**Aufgabenstellung**
Gib den Abschnitt des Dokumenttexts, beginnend bei „Sowohl der BGH“ und endend bei „ein unzulässiges Rechtsmittel.“, erneut wieder und tausche dabei „Sozietät“ gegen „Kanzlei“ aus.

**Dokumenttext**
━━━━━━━━━━━━━━━━━━━━

Sowohl der BGH (Beschluss vom 28.02.2024 - IX ZB 30/23 -) wie auch der BFH (Beschluss vom 28.06.2024 - I B 21/23 (AdV) -) mussten sich mit der Frage auseinandersetzen, ob das Rechtsmittel (BGH: Berufung; BFH: Beschwerde) zulässig war, insoweit in beiden Fällen nicht der im jeweiligen Schriftsatz am Ende benannte Rechtsanwalt (BGH) bzw. Steuerberater (BFH) den jeweiligen Schriftsatz über sein besonderes elektronisches Anwaltspostfach (BGH) bzw. besonderes elektronisches Steuerberaterpostfach (BFH) versandte, sondern ein anderer Rechtsanwalt (BGH) bzw. Steuerberater (BFH) aus der gleichen Sozietät, im Fall des BGH mit qualifizierter elektronischer Signatur, im Fall des BFH ohne qualifizierte Signatur aus seinem elektronischen Postfach versandte. Der BGH nahm ein zulässiges Rechtsmittel an, der BFH sah hier ein unzulässiges Rechtsmittel.

━━━━━━━━━━━━━━━━━━━━

**Auszüge der Einträge**
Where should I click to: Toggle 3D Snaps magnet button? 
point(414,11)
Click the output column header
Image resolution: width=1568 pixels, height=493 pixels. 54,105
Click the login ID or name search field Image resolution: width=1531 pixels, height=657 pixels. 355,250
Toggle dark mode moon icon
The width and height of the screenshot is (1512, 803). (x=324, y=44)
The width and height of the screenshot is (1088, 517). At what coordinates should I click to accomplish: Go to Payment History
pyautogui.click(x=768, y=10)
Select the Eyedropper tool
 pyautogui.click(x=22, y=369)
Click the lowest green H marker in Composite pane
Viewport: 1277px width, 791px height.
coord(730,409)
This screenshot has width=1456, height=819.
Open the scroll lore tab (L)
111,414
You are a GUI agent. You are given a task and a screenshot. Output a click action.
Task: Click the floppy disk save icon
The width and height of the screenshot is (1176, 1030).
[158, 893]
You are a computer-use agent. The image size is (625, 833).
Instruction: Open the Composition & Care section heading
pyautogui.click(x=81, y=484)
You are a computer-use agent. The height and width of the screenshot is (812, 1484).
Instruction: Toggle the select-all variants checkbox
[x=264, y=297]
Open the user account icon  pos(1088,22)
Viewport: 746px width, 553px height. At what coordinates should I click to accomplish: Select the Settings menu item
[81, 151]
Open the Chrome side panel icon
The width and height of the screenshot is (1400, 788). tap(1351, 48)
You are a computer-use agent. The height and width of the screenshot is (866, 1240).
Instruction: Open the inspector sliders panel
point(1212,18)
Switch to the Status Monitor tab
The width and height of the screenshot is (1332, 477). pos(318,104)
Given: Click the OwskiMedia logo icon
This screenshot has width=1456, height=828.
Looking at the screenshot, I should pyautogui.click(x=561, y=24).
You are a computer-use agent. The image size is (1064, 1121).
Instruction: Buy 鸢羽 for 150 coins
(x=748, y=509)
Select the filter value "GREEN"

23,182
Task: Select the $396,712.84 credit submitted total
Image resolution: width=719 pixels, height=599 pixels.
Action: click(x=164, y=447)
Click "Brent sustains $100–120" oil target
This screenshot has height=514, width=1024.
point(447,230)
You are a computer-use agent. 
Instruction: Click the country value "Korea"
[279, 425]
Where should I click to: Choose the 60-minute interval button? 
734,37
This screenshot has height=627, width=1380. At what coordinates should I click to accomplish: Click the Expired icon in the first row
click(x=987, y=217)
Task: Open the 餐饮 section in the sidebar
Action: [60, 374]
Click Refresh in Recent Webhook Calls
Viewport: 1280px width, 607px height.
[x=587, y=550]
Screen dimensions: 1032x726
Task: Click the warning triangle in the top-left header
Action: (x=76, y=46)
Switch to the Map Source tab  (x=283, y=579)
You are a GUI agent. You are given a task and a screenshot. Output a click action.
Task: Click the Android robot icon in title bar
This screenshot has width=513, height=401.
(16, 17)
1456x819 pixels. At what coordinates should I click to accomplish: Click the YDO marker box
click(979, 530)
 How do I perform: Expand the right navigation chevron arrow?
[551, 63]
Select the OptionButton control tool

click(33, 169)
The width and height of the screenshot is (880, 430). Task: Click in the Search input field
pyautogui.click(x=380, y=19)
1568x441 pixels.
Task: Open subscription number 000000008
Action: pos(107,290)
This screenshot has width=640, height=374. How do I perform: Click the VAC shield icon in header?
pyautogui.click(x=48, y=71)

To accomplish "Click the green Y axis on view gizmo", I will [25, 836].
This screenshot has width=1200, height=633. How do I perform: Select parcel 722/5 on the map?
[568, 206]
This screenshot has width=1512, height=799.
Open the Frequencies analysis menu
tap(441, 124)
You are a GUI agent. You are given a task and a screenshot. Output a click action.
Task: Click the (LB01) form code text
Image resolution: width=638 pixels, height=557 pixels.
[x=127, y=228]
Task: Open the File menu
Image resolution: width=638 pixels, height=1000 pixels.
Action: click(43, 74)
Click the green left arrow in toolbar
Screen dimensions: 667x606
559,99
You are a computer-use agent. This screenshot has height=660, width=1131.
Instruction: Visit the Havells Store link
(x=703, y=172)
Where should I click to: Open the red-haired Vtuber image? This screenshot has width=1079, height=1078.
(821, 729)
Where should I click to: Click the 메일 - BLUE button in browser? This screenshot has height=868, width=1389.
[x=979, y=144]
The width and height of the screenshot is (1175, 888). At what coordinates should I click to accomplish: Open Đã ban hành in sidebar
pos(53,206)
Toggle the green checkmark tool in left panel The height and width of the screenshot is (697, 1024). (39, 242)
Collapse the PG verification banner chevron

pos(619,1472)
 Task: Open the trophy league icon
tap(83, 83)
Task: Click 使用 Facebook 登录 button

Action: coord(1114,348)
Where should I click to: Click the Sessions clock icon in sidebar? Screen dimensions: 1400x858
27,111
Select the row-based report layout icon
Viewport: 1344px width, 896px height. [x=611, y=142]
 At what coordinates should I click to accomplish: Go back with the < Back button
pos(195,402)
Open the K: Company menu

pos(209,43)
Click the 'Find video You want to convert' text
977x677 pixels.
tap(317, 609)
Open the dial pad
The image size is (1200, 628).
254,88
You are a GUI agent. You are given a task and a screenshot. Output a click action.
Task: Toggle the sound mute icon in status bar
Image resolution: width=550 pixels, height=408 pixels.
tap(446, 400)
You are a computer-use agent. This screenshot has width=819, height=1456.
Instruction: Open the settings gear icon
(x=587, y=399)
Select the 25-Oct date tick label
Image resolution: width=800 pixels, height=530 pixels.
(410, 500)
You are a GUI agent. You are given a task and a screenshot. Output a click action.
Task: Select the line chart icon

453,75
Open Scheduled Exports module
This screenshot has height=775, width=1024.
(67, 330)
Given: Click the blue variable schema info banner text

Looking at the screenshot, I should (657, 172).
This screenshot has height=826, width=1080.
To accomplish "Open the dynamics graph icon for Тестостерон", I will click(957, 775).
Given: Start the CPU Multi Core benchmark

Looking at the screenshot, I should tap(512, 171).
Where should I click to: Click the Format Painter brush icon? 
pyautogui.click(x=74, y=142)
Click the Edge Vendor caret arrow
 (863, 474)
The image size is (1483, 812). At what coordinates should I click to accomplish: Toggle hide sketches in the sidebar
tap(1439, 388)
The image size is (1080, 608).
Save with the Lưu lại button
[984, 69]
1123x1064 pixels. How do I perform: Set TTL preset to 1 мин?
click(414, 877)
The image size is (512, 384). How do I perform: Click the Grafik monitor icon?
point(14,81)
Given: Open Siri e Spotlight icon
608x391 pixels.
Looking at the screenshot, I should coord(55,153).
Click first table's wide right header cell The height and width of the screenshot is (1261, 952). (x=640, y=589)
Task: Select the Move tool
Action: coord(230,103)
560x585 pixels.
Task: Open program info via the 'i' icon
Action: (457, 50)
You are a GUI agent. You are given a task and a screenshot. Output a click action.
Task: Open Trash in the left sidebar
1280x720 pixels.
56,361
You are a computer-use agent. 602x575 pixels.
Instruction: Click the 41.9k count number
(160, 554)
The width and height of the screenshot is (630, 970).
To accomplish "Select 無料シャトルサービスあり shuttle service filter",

━━━━━━━━━━━━━━━━━━━━

**Lösung der Aufgabe**
Sowohl der BGH (Beschluss vom 28.02.2024 - IX ZB 30/23 -) wie auch der BFH (Beschluss vom 28.06.2024 - I B 21/23 (AdV) -) mussten sich mit der Frage auseinandersetzen, ob das Rechtsmittel (BGH: Berufung; BFH: Beschwerde) zulässig war, insoweit in beiden Fällen nicht der im jeweiligen Schriftsatz am Ende benannte Rechtsanwalt (BGH) bzw. Steuerberater (BFH) den jeweiligen Schriftsatz über sein besonderes elektronisches Anwaltspostfach (BGH) bzw. besonderes elektronisches Steuerberaterpostfach (BFH) versandte, sondern ein anderer Rechtsanwalt (BGH) bzw. Steuerberater (BFH) aus der gleichen Kanzlei, im Fall des BGH mit qualifizierter elektronischer Signatur, im Fall des BFH ohne qualifizierte Signatur aus seinem elektronischen Postfach versandte. Der BGH nahm ein zulässiges Rechtsmittel an, der BFH sah hier ein unzulässiges Rechtsmittel.